> _What is needed_:
The answer must be every line of the records below that holds the word "computer".

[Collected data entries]
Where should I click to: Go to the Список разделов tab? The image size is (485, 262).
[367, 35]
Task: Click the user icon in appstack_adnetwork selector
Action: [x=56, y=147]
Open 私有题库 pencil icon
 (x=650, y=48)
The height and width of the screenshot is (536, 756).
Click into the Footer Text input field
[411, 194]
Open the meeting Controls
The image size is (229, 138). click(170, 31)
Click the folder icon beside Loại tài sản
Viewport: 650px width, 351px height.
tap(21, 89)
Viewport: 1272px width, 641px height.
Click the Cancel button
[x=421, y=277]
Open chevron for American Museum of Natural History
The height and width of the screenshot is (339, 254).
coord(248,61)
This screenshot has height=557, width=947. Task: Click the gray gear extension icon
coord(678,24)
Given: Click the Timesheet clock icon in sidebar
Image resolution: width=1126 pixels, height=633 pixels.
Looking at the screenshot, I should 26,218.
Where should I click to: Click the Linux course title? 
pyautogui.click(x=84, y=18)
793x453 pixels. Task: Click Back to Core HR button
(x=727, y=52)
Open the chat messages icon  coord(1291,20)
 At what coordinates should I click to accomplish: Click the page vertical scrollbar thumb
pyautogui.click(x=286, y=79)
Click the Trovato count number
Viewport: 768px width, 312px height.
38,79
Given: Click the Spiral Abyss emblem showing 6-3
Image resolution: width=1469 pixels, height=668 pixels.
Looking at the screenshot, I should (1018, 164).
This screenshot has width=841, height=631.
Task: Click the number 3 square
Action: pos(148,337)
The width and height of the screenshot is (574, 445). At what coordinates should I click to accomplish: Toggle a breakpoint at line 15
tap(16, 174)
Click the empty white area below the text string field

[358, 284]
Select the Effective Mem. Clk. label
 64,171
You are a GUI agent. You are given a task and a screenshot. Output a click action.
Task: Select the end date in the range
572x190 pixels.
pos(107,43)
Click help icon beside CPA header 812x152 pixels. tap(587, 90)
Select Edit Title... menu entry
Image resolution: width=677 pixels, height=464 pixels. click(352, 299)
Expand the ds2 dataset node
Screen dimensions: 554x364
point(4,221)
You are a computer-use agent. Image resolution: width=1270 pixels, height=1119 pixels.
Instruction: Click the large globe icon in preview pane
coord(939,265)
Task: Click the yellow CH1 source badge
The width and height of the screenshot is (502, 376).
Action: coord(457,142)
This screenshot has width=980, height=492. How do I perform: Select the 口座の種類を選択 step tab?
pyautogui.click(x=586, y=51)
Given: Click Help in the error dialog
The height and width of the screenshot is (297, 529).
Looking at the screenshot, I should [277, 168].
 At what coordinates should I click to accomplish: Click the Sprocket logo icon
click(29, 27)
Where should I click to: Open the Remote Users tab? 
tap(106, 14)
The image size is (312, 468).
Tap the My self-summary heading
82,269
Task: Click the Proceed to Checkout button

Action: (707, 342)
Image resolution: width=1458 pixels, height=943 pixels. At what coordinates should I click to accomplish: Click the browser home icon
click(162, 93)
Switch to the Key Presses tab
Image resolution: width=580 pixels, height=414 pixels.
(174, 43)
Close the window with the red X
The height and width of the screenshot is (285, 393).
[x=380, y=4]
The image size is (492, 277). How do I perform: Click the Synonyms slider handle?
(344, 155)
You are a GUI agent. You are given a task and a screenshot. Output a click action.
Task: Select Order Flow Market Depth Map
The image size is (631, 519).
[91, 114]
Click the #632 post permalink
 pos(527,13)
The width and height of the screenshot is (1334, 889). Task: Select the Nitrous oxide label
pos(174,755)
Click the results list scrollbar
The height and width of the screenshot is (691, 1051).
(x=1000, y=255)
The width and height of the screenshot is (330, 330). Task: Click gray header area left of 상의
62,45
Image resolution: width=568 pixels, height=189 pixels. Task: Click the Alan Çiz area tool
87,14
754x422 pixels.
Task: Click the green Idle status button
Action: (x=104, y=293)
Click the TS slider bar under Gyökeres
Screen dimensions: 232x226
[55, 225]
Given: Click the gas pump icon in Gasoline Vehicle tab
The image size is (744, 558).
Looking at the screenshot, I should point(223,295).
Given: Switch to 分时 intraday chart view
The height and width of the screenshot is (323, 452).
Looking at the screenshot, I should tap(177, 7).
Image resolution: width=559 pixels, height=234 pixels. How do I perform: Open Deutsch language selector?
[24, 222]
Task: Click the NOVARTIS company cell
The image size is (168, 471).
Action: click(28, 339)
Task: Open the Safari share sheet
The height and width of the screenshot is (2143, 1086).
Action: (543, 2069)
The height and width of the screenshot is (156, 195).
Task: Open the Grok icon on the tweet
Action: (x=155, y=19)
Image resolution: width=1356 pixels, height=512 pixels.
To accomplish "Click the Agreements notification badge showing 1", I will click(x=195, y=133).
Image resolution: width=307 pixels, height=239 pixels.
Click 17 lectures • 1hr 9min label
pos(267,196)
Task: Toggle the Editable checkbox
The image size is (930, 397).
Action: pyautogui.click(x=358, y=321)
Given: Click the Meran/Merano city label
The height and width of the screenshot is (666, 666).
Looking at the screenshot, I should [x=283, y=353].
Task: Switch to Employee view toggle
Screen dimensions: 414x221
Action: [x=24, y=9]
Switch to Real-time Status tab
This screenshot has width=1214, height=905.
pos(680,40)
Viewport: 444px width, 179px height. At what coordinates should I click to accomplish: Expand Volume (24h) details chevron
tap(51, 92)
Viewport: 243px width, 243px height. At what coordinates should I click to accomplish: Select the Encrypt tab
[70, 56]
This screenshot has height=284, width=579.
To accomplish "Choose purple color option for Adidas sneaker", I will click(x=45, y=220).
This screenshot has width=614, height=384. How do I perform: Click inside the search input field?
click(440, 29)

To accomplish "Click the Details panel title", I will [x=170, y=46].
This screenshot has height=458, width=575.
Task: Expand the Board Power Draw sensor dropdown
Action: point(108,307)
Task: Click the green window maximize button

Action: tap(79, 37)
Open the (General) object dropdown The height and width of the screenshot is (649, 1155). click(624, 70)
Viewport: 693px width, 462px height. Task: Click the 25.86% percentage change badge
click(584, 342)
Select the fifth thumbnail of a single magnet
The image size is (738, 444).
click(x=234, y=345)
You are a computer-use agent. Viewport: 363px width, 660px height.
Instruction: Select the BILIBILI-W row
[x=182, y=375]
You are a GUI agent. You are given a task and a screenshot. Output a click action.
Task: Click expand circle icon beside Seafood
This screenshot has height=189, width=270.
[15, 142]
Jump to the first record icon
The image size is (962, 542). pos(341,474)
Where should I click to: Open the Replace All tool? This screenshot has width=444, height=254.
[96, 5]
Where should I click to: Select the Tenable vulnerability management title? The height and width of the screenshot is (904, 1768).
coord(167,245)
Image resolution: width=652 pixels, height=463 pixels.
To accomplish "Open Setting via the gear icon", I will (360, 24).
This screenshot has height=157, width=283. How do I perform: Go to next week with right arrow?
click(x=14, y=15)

> _Exercise answer_:
You are a computer-use agent. Image resolution: width=1270 pixels, height=1119 pixels.
You are a computer-use agent. Viewport: 363px width, 660px height.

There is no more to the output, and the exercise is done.